Easterbrook’s contribution to those efforts should not be underestimated—it’s a tremendous boon to any public relations executive to have a chief executive who appreciates the value of corporate reputation and is prepared to get personally involved in its restoration, particularly in such a bold manner. But the corporate communications department has clearly played a vital role.

 

Says Easterbrook: “McDonald’s has faced some tough challenges in recent years. Nick has been a key member of my top team in the rebuilding of our reputation in the U.K. Clarity in communications strategy has allowed us to take controlled risks as we play big to deliver a fast turnaround.
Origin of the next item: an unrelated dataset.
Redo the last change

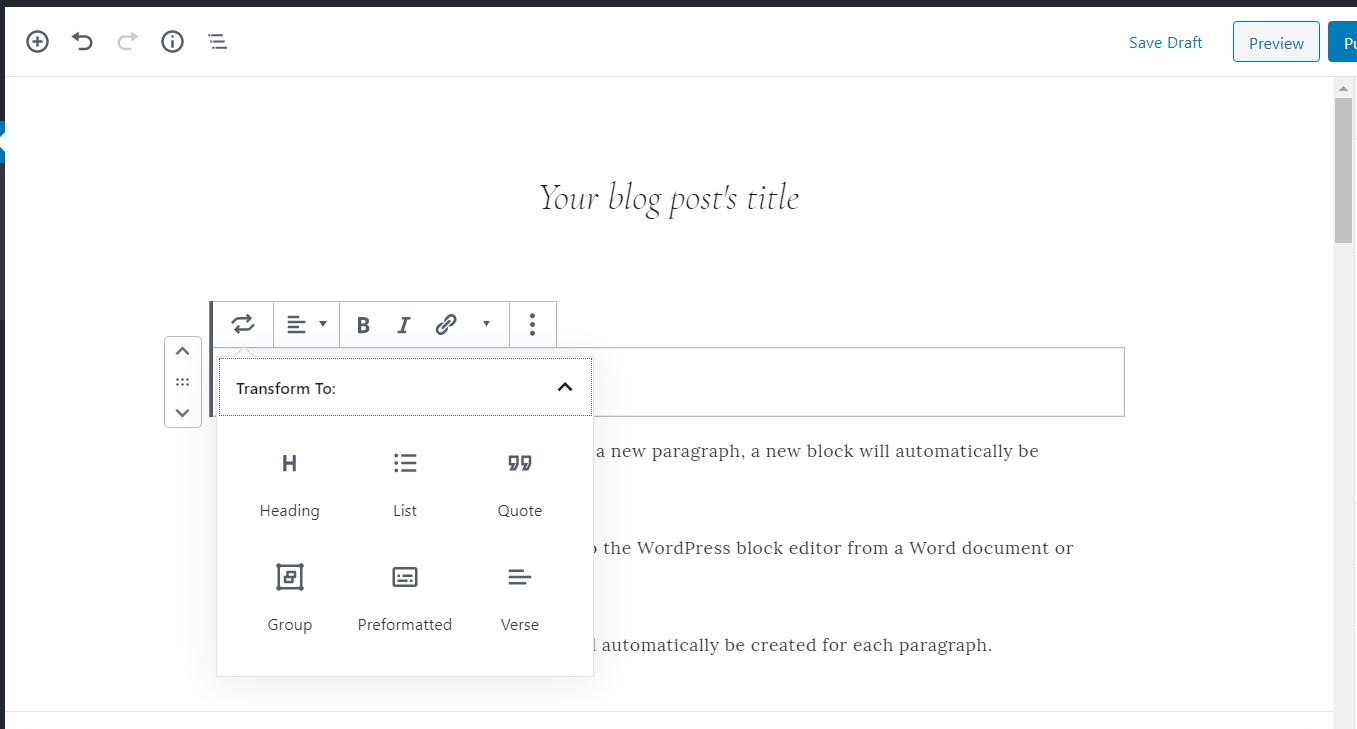pos(127,41)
He has made a major contribution to improved trust ratings as we have delivered 13 successive quarters of growth.”

 

Both of the campaigns detailed above were awarded with EMEA region SABRE Awards, and over the course of Hindle’s tenure at McDonald’s the company has also been named PR Week’s Private Sector In-house Department of the Year and has received recognition for its work from PR Week, the Chartered Insatitute of Public Relations, the Association for Measurement & Evaluation of Communication and the British Association of Communicators in Business.

 

Hindle can now add to those honors one of our inaugural European SABRE Awards for Individual Excellence, to be presented at our annual awards dinner in Stockholm on May 21.

 

Prior to joining McDonald’s, Hindle spent 15 years in public relations consultancy, including three years as managing director of Phipps PR and time as a director of Porter Novelli. He is also a trustee of the Evelina Family Trust which provides home away from home accommodation for families with children receiving in hospital care at London’s Guy’s and St Thomas’ Hospitals.